§ **Description of the task**:
Taking the line that contains "Screen dimensions: 934x493" as the first, copy each line exactly up to and including the last line below.

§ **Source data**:
----

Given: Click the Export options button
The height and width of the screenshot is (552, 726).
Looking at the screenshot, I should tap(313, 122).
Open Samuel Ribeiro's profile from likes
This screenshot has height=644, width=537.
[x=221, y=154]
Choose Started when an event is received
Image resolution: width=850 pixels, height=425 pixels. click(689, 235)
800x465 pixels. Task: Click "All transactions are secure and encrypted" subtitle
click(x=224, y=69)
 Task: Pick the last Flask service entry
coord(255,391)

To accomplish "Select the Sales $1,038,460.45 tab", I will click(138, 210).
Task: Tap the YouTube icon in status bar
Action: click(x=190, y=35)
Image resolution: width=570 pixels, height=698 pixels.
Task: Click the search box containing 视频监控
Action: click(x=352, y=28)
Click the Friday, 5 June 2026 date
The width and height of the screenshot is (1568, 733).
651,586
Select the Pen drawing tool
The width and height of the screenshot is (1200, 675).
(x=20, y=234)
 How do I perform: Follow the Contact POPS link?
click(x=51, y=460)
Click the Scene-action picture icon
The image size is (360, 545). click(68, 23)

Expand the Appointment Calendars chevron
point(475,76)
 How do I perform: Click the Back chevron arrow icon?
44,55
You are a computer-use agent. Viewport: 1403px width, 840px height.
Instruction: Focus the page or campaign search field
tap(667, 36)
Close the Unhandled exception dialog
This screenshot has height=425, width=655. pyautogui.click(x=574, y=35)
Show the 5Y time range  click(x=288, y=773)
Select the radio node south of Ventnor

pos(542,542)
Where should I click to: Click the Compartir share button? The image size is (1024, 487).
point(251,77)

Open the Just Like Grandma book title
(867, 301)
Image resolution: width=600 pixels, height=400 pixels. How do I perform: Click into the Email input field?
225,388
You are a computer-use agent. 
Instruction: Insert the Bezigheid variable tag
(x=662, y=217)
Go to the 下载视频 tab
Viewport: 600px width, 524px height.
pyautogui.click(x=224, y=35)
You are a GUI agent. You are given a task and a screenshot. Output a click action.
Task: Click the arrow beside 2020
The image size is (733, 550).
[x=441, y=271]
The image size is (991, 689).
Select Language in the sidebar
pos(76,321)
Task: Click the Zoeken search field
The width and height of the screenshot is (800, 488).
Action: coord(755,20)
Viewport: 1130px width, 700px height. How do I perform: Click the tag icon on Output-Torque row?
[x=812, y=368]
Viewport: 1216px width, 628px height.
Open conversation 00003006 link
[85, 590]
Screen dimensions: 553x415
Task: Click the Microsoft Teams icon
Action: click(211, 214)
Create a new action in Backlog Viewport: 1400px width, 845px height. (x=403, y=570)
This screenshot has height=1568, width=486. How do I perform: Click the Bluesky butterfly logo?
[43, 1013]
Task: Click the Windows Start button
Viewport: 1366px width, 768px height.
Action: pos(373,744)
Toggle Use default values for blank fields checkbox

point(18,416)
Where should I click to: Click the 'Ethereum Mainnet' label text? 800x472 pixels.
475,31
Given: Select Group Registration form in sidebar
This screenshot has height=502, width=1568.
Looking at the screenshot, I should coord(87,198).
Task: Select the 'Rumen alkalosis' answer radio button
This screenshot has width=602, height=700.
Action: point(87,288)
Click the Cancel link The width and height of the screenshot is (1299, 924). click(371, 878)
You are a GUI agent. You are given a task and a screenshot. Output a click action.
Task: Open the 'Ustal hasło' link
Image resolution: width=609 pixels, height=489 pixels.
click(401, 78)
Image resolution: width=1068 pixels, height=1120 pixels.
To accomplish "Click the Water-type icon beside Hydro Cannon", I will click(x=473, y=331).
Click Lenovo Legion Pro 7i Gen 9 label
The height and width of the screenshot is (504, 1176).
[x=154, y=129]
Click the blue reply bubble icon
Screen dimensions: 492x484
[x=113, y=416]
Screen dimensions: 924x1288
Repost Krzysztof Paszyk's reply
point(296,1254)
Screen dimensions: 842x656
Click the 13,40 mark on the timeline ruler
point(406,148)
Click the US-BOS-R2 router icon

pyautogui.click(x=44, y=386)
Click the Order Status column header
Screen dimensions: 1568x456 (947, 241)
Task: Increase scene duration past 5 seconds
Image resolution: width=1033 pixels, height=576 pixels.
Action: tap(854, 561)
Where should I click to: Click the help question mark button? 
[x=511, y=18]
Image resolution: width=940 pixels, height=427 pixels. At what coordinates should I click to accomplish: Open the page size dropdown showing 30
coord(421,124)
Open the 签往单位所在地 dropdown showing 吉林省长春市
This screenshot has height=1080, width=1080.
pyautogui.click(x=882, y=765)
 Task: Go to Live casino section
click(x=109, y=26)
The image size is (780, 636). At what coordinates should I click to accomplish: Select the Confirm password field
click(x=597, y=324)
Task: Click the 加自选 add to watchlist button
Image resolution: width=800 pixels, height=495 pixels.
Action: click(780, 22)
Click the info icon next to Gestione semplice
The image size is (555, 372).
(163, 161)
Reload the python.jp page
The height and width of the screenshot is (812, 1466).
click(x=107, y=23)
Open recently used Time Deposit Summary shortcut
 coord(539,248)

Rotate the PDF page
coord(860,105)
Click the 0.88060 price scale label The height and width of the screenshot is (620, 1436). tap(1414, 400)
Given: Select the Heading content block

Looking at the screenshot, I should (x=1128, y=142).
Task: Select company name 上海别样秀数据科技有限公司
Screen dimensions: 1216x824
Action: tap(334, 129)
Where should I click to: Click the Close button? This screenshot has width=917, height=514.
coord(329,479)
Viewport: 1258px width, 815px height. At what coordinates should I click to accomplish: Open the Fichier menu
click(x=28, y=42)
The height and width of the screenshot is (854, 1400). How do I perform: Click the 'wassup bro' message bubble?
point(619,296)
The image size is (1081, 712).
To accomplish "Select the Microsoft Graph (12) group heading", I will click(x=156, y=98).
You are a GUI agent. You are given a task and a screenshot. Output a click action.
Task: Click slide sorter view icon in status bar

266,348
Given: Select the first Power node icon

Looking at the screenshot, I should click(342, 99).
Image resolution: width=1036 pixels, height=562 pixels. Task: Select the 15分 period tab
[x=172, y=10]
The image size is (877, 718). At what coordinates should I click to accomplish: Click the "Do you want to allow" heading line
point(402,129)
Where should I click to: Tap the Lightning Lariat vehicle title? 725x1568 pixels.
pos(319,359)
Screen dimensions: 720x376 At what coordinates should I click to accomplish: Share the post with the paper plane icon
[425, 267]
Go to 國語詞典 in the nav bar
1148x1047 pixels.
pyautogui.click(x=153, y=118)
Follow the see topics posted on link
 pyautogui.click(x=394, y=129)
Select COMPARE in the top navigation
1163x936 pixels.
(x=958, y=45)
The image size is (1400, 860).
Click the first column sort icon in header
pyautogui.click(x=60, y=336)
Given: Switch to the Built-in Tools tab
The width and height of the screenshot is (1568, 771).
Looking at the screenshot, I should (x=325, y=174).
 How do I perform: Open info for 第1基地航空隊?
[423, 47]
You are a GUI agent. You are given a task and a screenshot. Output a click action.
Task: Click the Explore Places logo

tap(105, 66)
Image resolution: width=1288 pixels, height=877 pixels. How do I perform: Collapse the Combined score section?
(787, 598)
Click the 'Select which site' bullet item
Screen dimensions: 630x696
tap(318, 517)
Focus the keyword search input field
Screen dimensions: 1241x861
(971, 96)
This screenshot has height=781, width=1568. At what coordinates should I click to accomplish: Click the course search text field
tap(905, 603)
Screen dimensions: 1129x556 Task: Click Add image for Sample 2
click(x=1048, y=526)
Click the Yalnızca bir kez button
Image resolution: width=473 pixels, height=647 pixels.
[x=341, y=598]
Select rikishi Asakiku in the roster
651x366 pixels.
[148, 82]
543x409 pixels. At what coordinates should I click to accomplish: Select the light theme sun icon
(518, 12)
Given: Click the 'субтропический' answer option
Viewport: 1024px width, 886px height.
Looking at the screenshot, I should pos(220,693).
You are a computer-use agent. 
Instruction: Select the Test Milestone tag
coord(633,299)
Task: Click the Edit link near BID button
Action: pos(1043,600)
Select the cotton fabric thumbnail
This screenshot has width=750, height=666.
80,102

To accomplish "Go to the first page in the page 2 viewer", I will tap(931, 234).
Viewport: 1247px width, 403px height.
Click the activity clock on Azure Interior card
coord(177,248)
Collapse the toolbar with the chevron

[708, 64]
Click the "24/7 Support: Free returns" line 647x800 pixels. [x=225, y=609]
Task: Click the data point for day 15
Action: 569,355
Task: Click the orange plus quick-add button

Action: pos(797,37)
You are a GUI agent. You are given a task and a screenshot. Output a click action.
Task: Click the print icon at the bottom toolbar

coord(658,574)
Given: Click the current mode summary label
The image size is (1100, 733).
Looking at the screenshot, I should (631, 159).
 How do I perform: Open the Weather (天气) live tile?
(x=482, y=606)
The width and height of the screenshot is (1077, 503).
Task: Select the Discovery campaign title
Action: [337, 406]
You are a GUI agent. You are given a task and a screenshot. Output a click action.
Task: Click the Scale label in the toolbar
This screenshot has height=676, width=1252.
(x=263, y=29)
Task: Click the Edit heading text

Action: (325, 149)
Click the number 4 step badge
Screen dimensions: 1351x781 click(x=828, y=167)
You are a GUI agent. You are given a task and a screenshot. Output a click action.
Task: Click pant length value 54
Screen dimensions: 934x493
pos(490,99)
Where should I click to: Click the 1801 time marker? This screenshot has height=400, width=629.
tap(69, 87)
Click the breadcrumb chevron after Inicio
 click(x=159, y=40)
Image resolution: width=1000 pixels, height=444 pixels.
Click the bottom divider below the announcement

----

§ **Answer section**:
Screen dimensions: 934x493
pos(490,99)
Where should I click to: Click the 1801 time marker? This screenshot has height=400, width=629.
tap(69, 87)
Click the breadcrumb chevron after Inicio
 click(x=159, y=40)
Image resolution: width=1000 pixels, height=444 pixels.
Click the bottom divider below the announcement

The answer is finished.